On Tue, 27 Mar 2007, Magnus Hagander wrote:
> Would not at least some of these numbers be better presented through the
> stats collector, so they can be easily monitored?
> That goes along the line of my way way way away from finished attempt
> earlier, perhaps a combination of these two patches?
When I saw your patch recently, I thought to myself "hmmm, the data
collected here sure looks familiar"--you even made some of the exact same
code changes I did. I've been bogged down recently chasing a performance
issue that, come to find, was mainly caused by the "high CPU usage for
stats collector" bug. That caused the background writer to slow to a
crawl under heavy load, which is why I was having all these checkpoint and
writer issues that got me monitoring that code in the first place.

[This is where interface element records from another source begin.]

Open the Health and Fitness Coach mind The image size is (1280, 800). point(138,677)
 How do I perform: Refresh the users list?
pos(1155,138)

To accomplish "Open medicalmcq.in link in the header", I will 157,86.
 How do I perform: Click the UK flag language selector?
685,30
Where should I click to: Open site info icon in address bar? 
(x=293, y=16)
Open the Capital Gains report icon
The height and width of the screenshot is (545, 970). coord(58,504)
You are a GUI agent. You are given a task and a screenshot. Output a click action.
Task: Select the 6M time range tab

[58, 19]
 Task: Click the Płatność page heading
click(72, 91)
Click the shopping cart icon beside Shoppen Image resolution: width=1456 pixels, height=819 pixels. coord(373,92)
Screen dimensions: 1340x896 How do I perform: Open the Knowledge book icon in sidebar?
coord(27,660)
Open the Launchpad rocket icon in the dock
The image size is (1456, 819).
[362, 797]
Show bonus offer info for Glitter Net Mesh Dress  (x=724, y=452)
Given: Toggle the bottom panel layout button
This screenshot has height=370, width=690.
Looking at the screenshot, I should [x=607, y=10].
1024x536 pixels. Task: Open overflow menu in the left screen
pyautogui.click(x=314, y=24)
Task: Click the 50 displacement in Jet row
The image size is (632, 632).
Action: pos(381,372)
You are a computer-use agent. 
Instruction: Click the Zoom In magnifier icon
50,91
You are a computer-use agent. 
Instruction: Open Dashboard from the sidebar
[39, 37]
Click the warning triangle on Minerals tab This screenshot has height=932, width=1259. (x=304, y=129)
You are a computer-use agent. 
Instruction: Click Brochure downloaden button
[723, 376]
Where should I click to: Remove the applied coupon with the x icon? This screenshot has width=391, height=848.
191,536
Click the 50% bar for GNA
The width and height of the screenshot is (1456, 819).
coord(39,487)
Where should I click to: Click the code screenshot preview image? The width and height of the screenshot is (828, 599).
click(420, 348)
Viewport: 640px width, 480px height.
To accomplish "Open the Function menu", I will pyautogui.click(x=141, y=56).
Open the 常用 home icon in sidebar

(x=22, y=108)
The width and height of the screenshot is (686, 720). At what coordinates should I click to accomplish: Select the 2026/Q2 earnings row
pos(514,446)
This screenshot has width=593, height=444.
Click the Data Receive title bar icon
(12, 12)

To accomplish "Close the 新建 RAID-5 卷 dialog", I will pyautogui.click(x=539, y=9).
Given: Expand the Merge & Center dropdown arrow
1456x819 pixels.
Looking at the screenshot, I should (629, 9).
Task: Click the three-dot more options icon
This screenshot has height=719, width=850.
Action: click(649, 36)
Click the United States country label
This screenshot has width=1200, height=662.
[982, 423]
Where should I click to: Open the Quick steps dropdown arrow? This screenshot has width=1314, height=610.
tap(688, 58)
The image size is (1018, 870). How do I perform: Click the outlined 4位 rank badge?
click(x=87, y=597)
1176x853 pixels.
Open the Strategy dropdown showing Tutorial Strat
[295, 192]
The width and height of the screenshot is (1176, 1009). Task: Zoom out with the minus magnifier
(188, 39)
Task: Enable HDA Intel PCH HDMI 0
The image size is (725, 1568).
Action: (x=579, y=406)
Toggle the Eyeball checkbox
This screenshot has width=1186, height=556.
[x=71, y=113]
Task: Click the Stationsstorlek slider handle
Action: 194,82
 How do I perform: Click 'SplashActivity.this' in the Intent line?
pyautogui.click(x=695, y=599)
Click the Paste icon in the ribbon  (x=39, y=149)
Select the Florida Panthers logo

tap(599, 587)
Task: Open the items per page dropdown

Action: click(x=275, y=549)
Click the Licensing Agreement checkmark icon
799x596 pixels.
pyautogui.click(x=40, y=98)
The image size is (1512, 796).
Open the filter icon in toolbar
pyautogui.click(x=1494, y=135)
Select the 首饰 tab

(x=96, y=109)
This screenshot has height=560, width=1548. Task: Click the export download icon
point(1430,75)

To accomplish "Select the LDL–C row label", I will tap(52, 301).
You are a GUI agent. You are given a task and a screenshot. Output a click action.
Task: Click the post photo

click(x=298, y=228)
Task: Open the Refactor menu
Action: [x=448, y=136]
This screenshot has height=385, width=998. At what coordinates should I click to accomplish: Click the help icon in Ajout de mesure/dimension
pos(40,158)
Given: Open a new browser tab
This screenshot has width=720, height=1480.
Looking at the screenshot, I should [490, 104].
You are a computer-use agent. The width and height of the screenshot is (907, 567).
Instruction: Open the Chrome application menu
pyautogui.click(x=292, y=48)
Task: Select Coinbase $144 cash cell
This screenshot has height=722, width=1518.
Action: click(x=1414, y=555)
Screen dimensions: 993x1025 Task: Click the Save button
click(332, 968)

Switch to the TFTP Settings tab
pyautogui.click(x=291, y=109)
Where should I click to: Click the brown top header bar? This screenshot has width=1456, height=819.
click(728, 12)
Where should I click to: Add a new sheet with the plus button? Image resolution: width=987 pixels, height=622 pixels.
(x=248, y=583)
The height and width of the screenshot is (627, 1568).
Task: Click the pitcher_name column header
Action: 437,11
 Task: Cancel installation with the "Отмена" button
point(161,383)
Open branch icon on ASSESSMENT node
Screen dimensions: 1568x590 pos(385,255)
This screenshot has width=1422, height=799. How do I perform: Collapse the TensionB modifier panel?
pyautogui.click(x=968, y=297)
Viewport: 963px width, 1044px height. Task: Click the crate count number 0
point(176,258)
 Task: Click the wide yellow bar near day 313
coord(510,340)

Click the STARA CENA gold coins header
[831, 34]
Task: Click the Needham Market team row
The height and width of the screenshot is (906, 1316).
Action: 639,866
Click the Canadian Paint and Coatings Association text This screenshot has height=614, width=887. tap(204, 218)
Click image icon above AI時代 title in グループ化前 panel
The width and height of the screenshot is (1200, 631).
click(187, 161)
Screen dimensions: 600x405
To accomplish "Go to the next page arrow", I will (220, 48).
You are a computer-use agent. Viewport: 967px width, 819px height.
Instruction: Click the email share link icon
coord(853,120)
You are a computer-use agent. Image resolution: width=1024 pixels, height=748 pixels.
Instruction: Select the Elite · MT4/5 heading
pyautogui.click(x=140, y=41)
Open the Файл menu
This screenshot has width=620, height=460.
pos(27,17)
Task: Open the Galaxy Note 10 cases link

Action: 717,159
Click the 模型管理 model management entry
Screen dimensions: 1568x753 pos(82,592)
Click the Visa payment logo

With that seemingly resolved, slightly new plan now. Next I want to take
the data I've been collecting in my patch, bundle the most important parts
of that into messages sent to the stats writer the way it was suggested
you rewrite your patch, then submit the result. I got log files down and
have a real good idea what data should be collected, but as this would be
my first time adding stats I'd certainly love some help with that.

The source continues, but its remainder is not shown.